Show that the real Klein-Gordon equation, $(\Box + m^2)\phi=0$ is the equation of motion, $\delta S[\phi(x)]/\delta\phi(x)=0$, for the action

$$S=\frac12\int d^4x\left(\partial^\mu{\phi}\partial_\mu{\phi}-m^2\phi^2\right)$$
by performing a functional variation. Here $\mu = 0,1,2,3$, ($3+1$ space-time dimensions).


The Lagrangian density is
$$\mathcal{L}=\mathcal{L}\left(\phi,\ \partial^\mu{\phi},\ \partial_\mu{\phi}\right)=\partial^\mu{\phi}\partial_\mu{\phi}-m^2\phi^2\tag{A}$$

Now since the change in functional variation $$\frac{\delta S[\phi(x)]}{\delta\phi(x)}=\lim_{\delta \phi\to 0}\left(\frac{S(\phi + \delta\phi)-S(\phi)}{\delta\phi}\right)=0$$
It follows that $S(\phi + \delta\phi)-S(\phi)$ must be zero for any $\delta\phi$.
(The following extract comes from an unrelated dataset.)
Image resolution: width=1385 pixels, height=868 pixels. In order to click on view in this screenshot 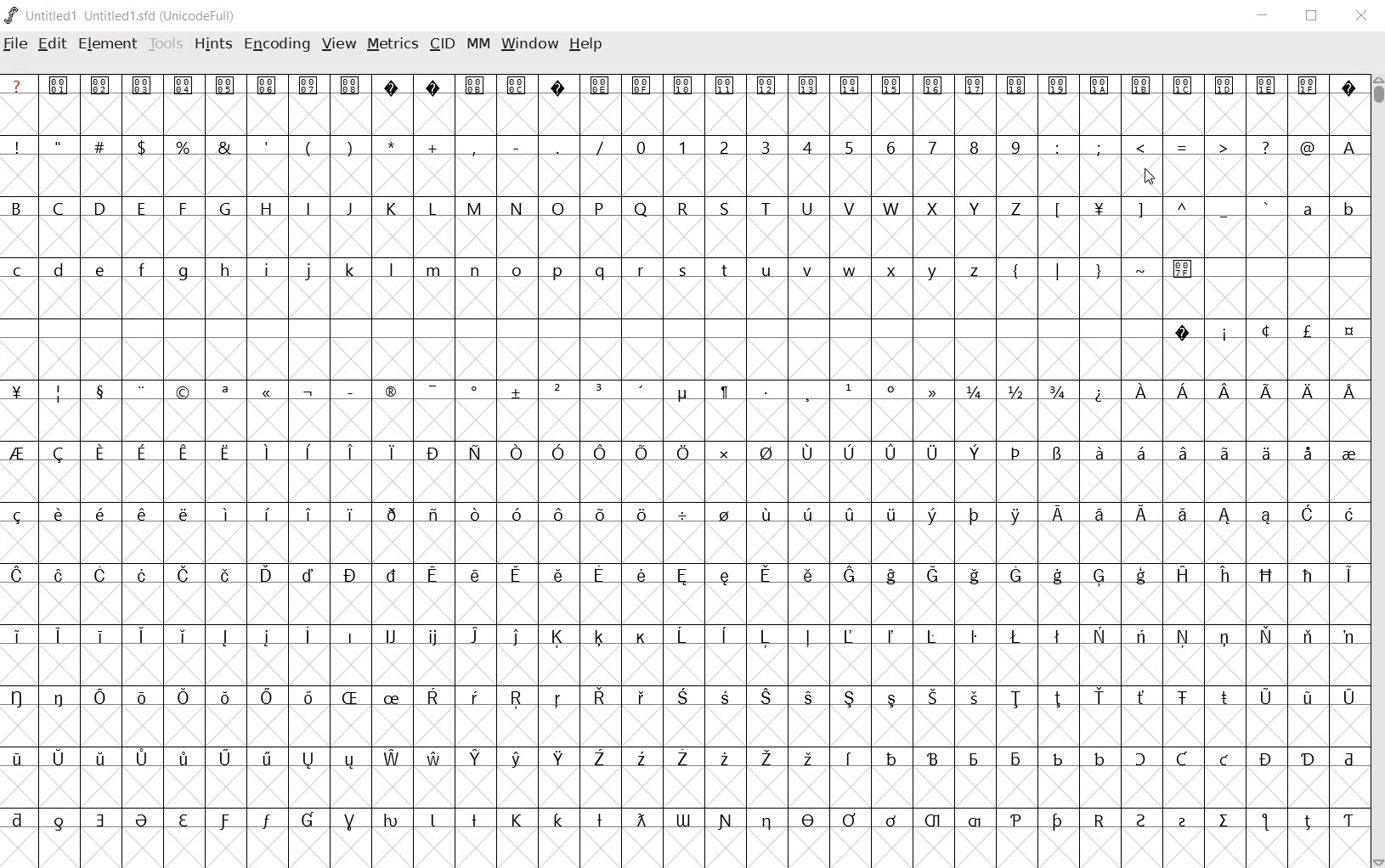, I will do `click(339, 44)`.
The variation in the action, $S$ is therefore
$$\delta{S[\phi]}=\frac12\int d^4x\left[\phi+\delta\phi,\ \partial^\mu{\phi}+\delta\left(\partial^\mu{\phi}\right),\ \partial_\mu{\phi}+\delta(\partial_\mu{\phi})\right]$$ and after Taylor expanding to first order in $\delta\phi$ becomes
$$\delta{S[\phi(x)]}$$
$$=\int \frac{d^4x}{2} \left[\mathcal{L}\left(\phi, \partial^\mu{\phi}, \partial_\mu{\phi}\right)+\frac{\partial\mathcal{L}}{\partial \phi}\delta\phi+\frac{\partial\mathcal{L}}{\partial\left(\partial^\mu\phi\right)}\delta\left(\partial^\mu\phi\right)+\frac{\partial\mathcal{L}}{\partial\left(\partial_\mu\phi\right)}\delta\left(\partial_\mu\phi\right)-\mathcal{L}\left(\phi, \partial^\mu{\phi}, \partial_\mu{\phi}\right)\right]$$

$$=\frac12\int d^4x\left[-2m^2\phi\delta\phi+\partial_\mu{\phi}\delta\left(\partial^\mu\phi\right)+\partial^\mu{\phi}\delta\left(\partial_\mu\phi\right)\right]\tag{B}$$


This is as far as I can get and matches the first line of the solution. I will typeset this solution in exactly the same way as the author did to illustrate my confusion:

Take the action

$$S=\frac12\int d^4x\left(\partial^\mu{\phi}\partial_\mu{\phi}-m^2\phi^2\right)$$

Now we vary it;
$$\delta{S} = \frac12\int d^4x\left[\left(\delta\partial^\mu\phi\right)\partial_\mu{\phi}+\partial^\mu{\phi}\delta\left(\partial_\mu\phi\right)-2m^2\phi\delta\phi\right]\tag{1}$$
$$= \frac12\int d^4x\left[\color{#085}{\left(\partial^\mu\delta\phi\right)\partial_\mu{\phi}}+\partial^\mu{\phi}\left(\partial_\mu\delta\phi\right)-2m^2\phi\delta\phi\right]\tag{2}$$
$$= \int d^4x\left[\partial^\mu\phi\partial_\mu{\delta\phi}-m^2\phi\delta\phi\right]\tag{3}$$
$$=\int d^4x \left[-\partial_\mu (\partial^\mu\phi)\delta\phi-m^2\phi\delta\phi\right]+\int d^4x \partial_{\mu}\left(\delta\phi\partial^\mu\phi\right)\tag{4}$$
and we drop the last term, the total divergence due to boundary conditions, so,
$$\delta{S}=-\int d^4x \left(\partial^2\phi+m^2\phi\right)\delta\phi\tag{5}$$


Was it correct to have 3 arguments for the Lagrangian density in $(\mathrm{A})$, namely to distinguish between the contravariant and covariant derivatives?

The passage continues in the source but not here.